Monday November 5, 12:48 PM
German pharmaceutical group Bayer suspends sale of blood-clotting drug
FRANKFURT (AFP) - German chemicals and pharmaceutical group Bayer (Xetra: 575200 - news) said Monday it would temporarily pull its blood-clotting injection treatment Trasylol from markets around the world.
A statement said the maker of Aspirin had "elected to temporarily suspend worldwide marketing of Trasylol ... until final results from the Canadian BART trial can be compiled, received and evaluated.
The Canadian trial had uncovered evidence that Trasylol, designed to limit blood loss and allow patients undergoing heart-bypass surgery to avoid transfusions, "may be linked to a higher risk of death than that of competing drugs," the Wall Street Journal reported earlier Monday on its Internet site.
The newspaper quoted unidentified people with knowledge of the matter.
Bayer said in its statement that it "will work with health authorities to evaluate whether these data have any impact on the positive benefit-risk assessment for Trasylol."
Evaluation of the Canadian data was "a process that is expected to take up to eight weeks, or perhaps longer," the statement said.
The German pharmaceutical giant was also working with the US Food and Drug Administration (FDA) and other national health organisations on programmes to identify patients that might still benefit from the treatment during its suspension.
"Bayer will work with the FDA, Health Canada, and any other authorities who wish to institute similar programmess, to outline appropriate patient profiles and the specific details," the group said.

#### Problem
Can you reproduce the whole news report above on Bayer's suspension of Trasylol, word for word? The records come from a separate, unrelated source.

#### Material supplied
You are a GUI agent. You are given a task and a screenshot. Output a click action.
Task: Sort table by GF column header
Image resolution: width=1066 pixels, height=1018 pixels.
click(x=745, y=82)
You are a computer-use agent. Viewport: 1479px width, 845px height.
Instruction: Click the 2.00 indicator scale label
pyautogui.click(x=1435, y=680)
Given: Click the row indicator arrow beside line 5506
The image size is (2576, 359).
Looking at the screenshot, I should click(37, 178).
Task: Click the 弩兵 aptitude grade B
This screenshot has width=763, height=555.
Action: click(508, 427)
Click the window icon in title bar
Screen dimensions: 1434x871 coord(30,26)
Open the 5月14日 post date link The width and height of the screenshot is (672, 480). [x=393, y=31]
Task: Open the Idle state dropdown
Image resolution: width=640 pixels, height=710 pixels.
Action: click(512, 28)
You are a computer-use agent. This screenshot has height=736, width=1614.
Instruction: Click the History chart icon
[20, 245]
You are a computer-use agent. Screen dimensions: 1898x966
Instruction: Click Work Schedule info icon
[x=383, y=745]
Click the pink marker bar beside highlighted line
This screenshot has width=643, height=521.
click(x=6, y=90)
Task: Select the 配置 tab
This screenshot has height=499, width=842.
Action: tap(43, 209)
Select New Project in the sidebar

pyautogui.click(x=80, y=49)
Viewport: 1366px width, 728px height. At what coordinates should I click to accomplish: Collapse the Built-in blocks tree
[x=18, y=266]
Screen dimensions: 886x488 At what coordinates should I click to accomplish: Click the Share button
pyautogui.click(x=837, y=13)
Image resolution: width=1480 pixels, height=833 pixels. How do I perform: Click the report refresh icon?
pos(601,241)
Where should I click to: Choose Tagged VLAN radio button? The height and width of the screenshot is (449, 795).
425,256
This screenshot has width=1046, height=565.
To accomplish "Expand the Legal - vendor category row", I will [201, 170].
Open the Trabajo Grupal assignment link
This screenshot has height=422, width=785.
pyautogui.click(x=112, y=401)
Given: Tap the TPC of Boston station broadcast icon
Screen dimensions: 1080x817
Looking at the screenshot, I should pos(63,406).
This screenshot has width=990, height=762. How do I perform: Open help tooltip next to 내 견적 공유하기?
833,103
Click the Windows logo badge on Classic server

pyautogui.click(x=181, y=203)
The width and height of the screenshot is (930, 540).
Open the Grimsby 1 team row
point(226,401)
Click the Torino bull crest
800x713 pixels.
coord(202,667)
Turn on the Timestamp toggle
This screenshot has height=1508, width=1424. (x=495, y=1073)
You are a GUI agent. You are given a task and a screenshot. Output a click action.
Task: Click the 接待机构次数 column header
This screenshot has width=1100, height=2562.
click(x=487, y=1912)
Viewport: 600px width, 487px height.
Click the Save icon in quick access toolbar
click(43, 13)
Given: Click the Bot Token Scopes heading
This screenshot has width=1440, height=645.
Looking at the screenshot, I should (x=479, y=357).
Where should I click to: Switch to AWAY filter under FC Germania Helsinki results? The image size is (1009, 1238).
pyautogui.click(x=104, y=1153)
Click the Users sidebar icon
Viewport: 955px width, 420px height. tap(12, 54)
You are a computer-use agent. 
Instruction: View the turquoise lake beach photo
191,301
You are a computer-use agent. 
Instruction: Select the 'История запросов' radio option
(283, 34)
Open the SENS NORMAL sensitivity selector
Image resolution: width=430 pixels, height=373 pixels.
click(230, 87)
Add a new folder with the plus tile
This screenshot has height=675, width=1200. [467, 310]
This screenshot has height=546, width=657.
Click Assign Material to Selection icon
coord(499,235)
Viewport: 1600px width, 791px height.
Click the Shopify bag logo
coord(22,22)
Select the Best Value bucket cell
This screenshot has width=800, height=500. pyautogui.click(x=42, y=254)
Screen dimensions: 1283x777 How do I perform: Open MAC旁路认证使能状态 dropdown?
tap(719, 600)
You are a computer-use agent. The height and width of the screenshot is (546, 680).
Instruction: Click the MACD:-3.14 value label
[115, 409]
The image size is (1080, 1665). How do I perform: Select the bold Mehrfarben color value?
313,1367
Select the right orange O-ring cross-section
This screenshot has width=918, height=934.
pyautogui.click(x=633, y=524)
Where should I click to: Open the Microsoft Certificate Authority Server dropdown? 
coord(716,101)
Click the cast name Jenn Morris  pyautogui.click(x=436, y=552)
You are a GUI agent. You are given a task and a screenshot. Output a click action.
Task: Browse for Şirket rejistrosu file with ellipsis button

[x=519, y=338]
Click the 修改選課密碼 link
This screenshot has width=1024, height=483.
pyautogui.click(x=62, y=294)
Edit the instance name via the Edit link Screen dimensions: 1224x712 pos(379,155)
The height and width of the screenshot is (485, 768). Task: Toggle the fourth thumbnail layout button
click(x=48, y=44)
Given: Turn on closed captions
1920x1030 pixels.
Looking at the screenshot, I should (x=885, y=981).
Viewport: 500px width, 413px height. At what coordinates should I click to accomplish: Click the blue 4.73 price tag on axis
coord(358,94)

#### Task response
Monday November 5, 12:48 PM
German pharmaceutical group Bayer suspends sale of blood-clotting drug
FRANKFURT (AFP) - German chemicals and pharmaceutical group Bayer (Xetra: 575200 - news) said Monday it would temporarily pull its blood-clotting injection treatment Trasylol from markets around the world.
A statement said the maker of Aspirin had "elected to temporarily suspend worldwide marketing of Trasylol ... until final results from the Canadian BART trial can be compiled, received and evaluated.
The Canadian trial had uncovered evidence that Trasylol, designed to limit blood loss and allow patients undergoing heart-bypass surgery to avoid transfusions, "may be linked to a higher risk of death than that of competing drugs," the Wall Street Journal reported earlier Monday on its Internet site.
The newspaper quoted unidentified people with knowledge of the matter.
Bayer said in its statement that it "will work with health authorities to evaluate whether these data have any impact on the positive benefit-risk assessment for Trasylol."
Evaluation of the Canadian data was "a process that is expected to take up to eight weeks, or perhaps longer," the statement said.
The German pharmaceutical giant was also working with the US Food and Drug Administration (FDA) and other national health organisations on programmes to identify patients that might still benefit from the treatment during its suspension.
"Bayer will work with the FDA, Health Canada, and any other authorities who wish to institute similar programmess, to outline appropriate patient profiles and the specific details," the group said.